Campaign to end graffiti vandal’s 'unfair' sentence
Case highlights need for non-custodial sentences
By John Bynorth, Home Affairs Editor
JUSTICE SECRETARY Kenny MacAskill has renewed his pledge to avoid sending less serious offenders to prison after a campaign was launched to free a graffiti vandal from one of the longest sentences for the crime handed down in Scotland.
Gary Shields, 21, received 28 months in prison after pleading guilty to causing thousands of pounds worth of damage after spray painting his "Daze" tag on railway property over 16 months.
His jailing has provoked anger among penal reform campaigners and his family, friends, and employers who claim a community-based punishment and fine would have been appropriate.
It has also led to further criticism of Scotland's inconsistent sentencing system with similar tariffs given to cannabis dealers, knife assailants and serious motoring offenders.
Shields was about to be put through university by the design firm he worked for as a trainee structural engineer, when he was jailed at Ayr Sheriff Court two weeks ago.
The judge in the case, Sheriff Colin Miller, had been known to take a tough stance on graffiti vandalism. Shields, who had never been in prison before, spent his first night among hardened criminals in Barlinnie's E Hall because Kilmarnock prison was full. He faces a six-month wait to be assessed for a move to the Castle Huntley open prison in Angus.
Last week, Holyrood voted to give some long-termers home detention curfews after First Minister Alex Salmond conceded that there is an overcrowding crisis. MacAskill, who refused to comment directly on the sentence, stressed the importance of the government's independent prisons commission headed by former first minister Henry McLeish reporting back to parliament with viable alternatives to custodial sentences in June.

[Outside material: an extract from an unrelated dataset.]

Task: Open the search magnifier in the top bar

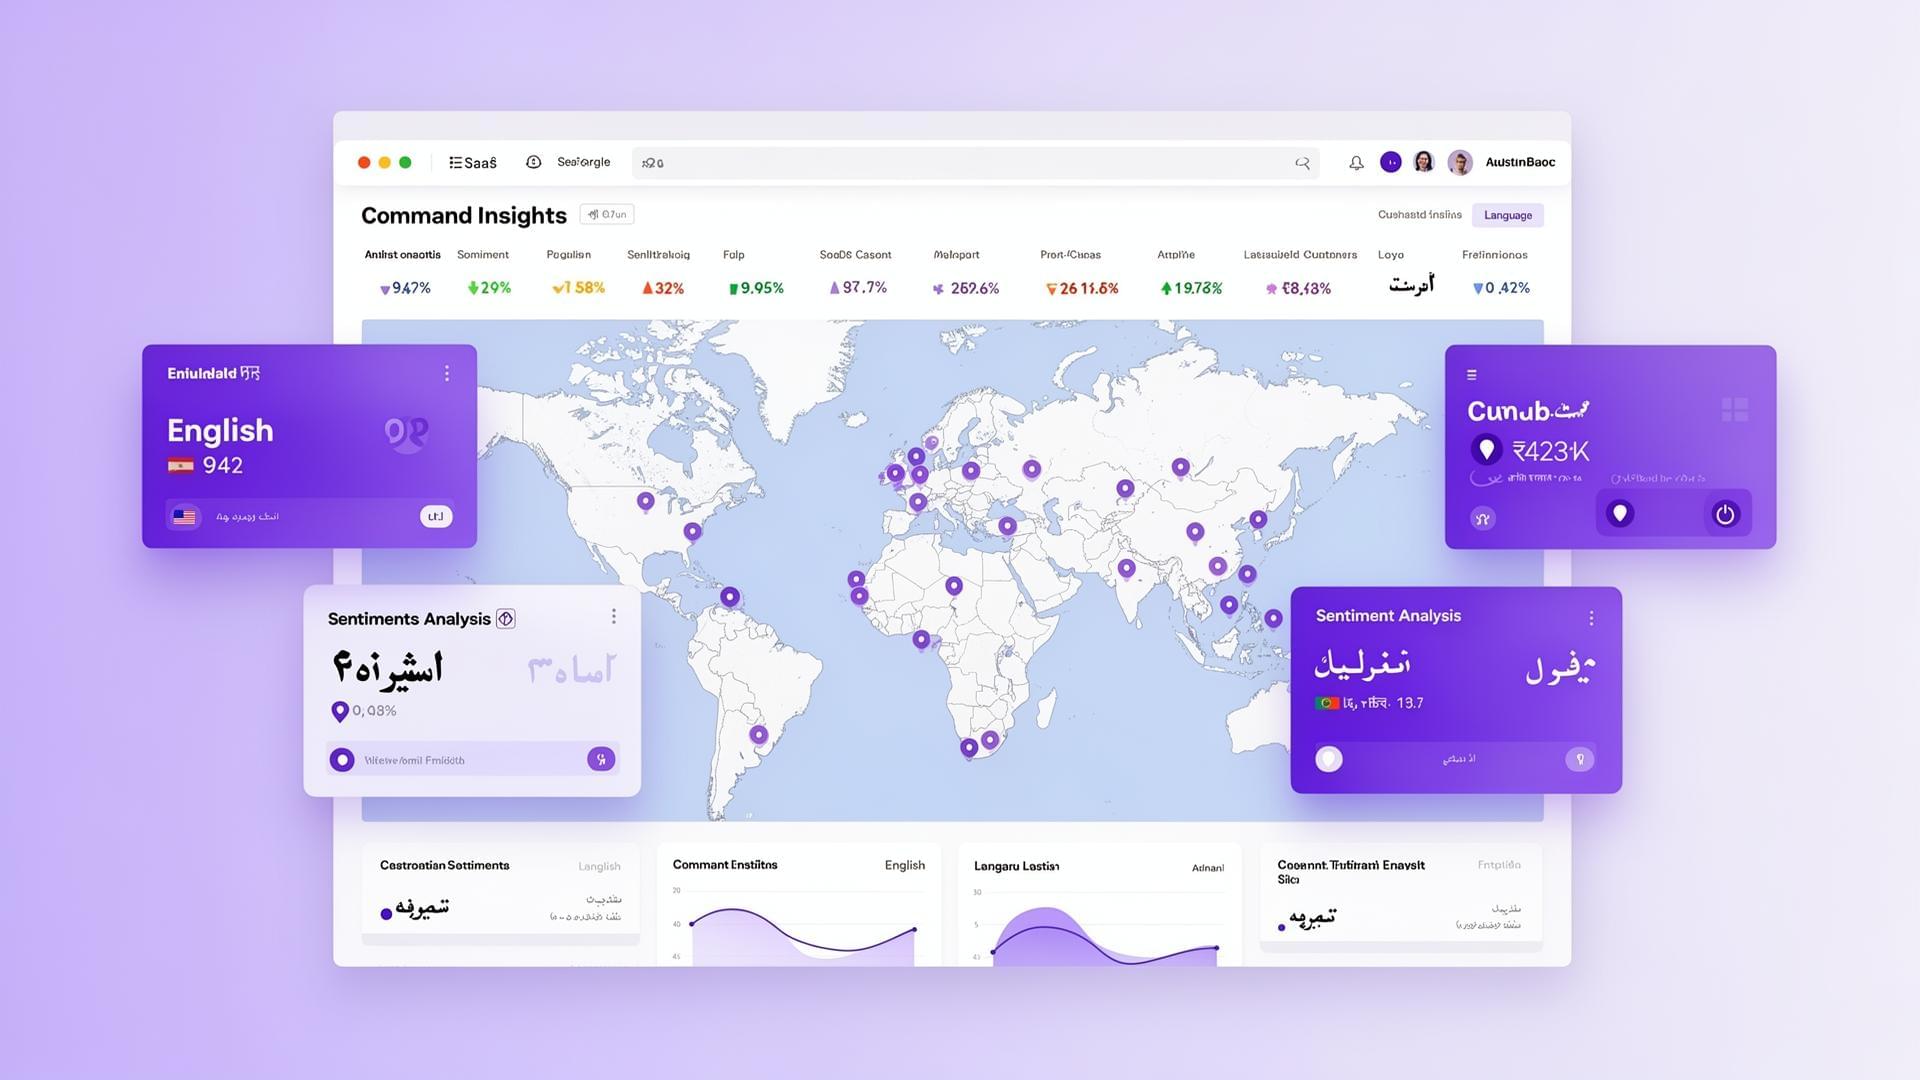Action: (x=1302, y=162)
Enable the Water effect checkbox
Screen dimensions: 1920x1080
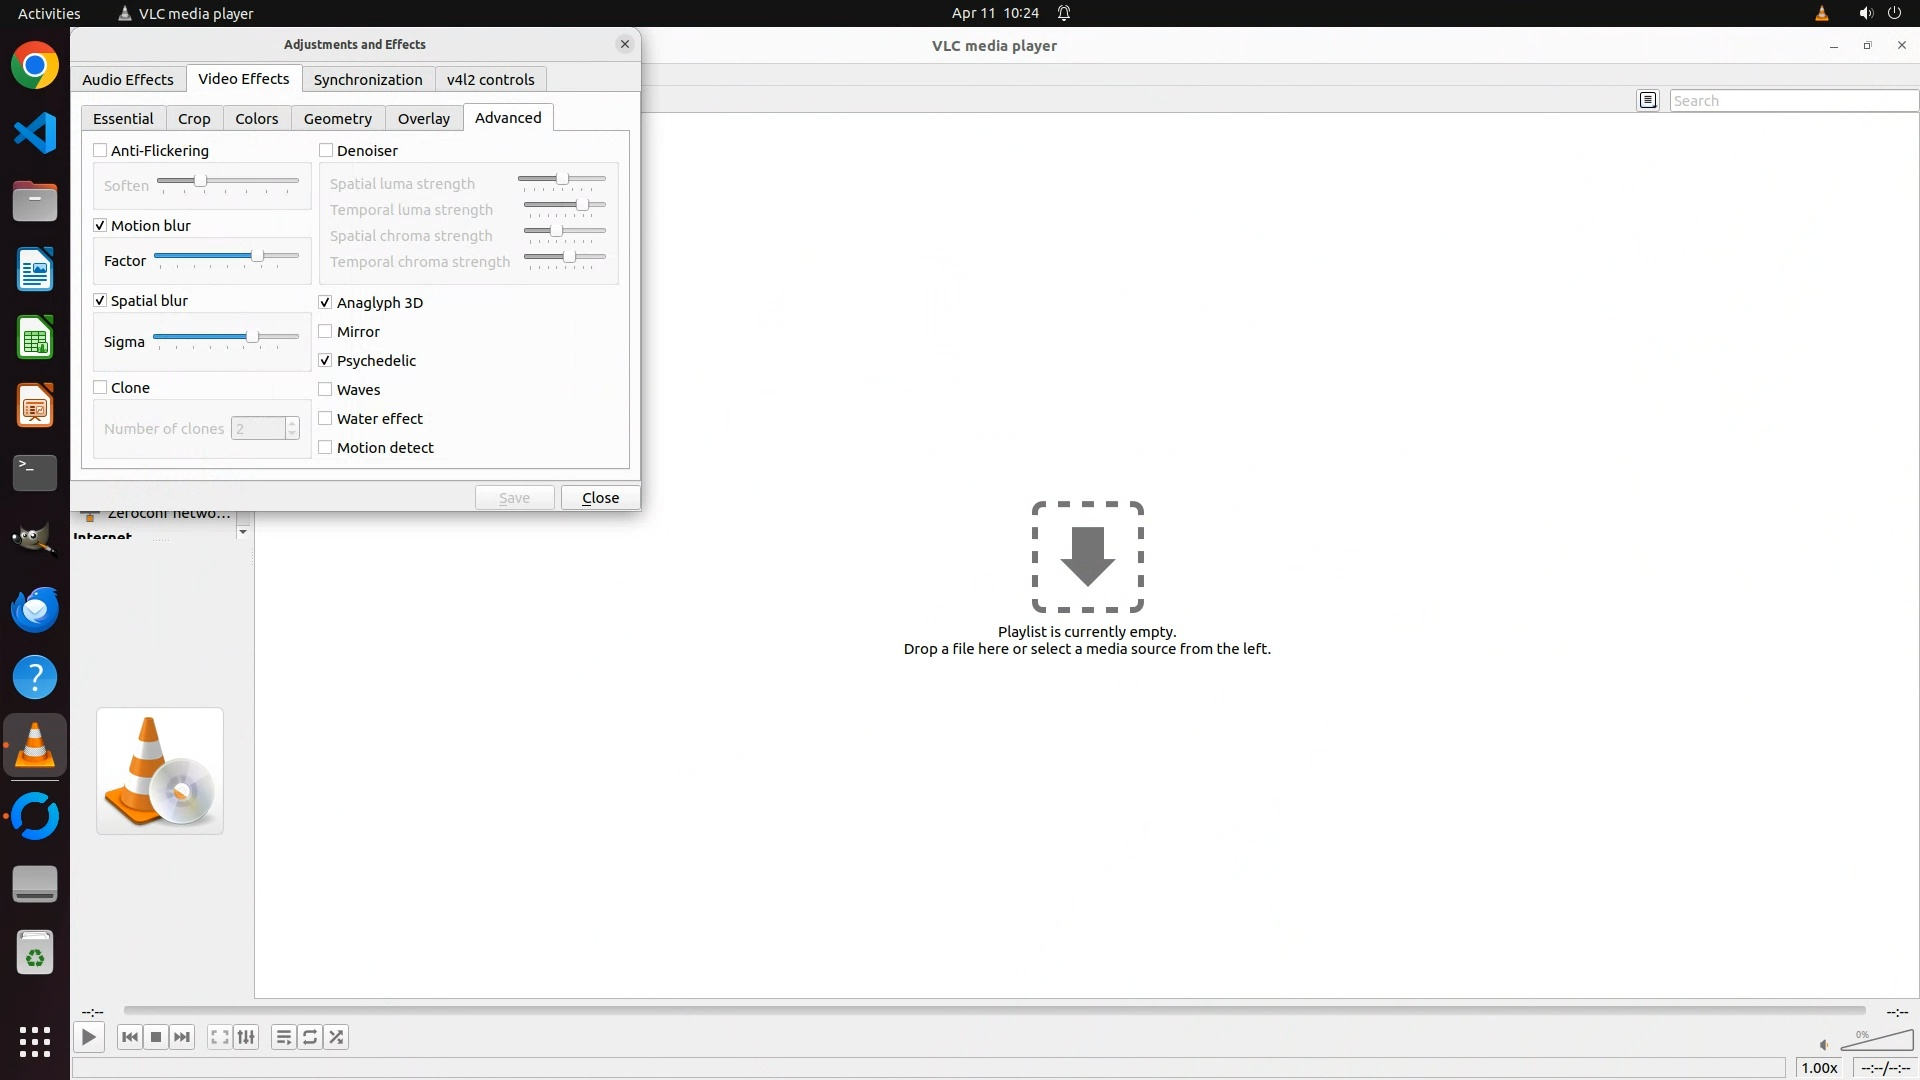(326, 418)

He said: "In the longer term, we remain committed to shifting the balance on spending from prisons towards community penalties. We believe less serious offenders currently cluttering our jails should be paying back their debts to society - not adding to society's bill for their bed and board."
John Scott, chairman of the Howard League for Penal Reform in Scotland, added: "Shields is exactly the sort of person who doesn't need to be put in prison. Community punishments are designed for people like him, who are no danger to the public."
Other graffiti vandals have seen lesser sentences. Graffiti artist, Dudley Halls, who "bombed" stations across Scotland causing thousands of pounds worth of damage was jailed for two months last year at Perth Sheriff Court. An 18-year-old who caused £62,000 worth of damage received an Asbo and was ordered to pay £2500 compensation at Leeds youth court last year.
Speaking to the Sunday Herald from Barlinnie Prison, Shields said he is sharing a cell with a man who is serving a similar sentence for trafficking 50 kilos of cannabis with a value of £130,000.
Shields, from Crookston, Glasgow, said: "Although I've been given one of the best jobs in the prison, on reception checking-in inmates, it is still a shock to be in a place like Barlinnie. I am very sorry for the graffiti damage that I did, and realise I have let down my family, friends and work.
"But I feel the book was thrown at me. Drug dealers have got similar sentences to me. How can that be right?"
His father, John, 43, said: "He is not out doing drugs and messing up his life. He a responsible person, a carer for his mother who is not well and had a good job, car and steady girlfriend."
Fellow graffiti artist David Knox last week launched a "Free Daze" campaign on MySpace and through graffiti allegedly daubed on walls and trains in Dundee, Berlin and Hamburg.
David Robertson, whose firm employed Shields on projects that included a residential home for unruly children and the renovation of a listed former police station in Govan, said: "This sentence could ruin him and send him in the wrong direction."
His solicitor, Matthew Berlow, confirmed an appeal has been lodged against the severity of the sentence.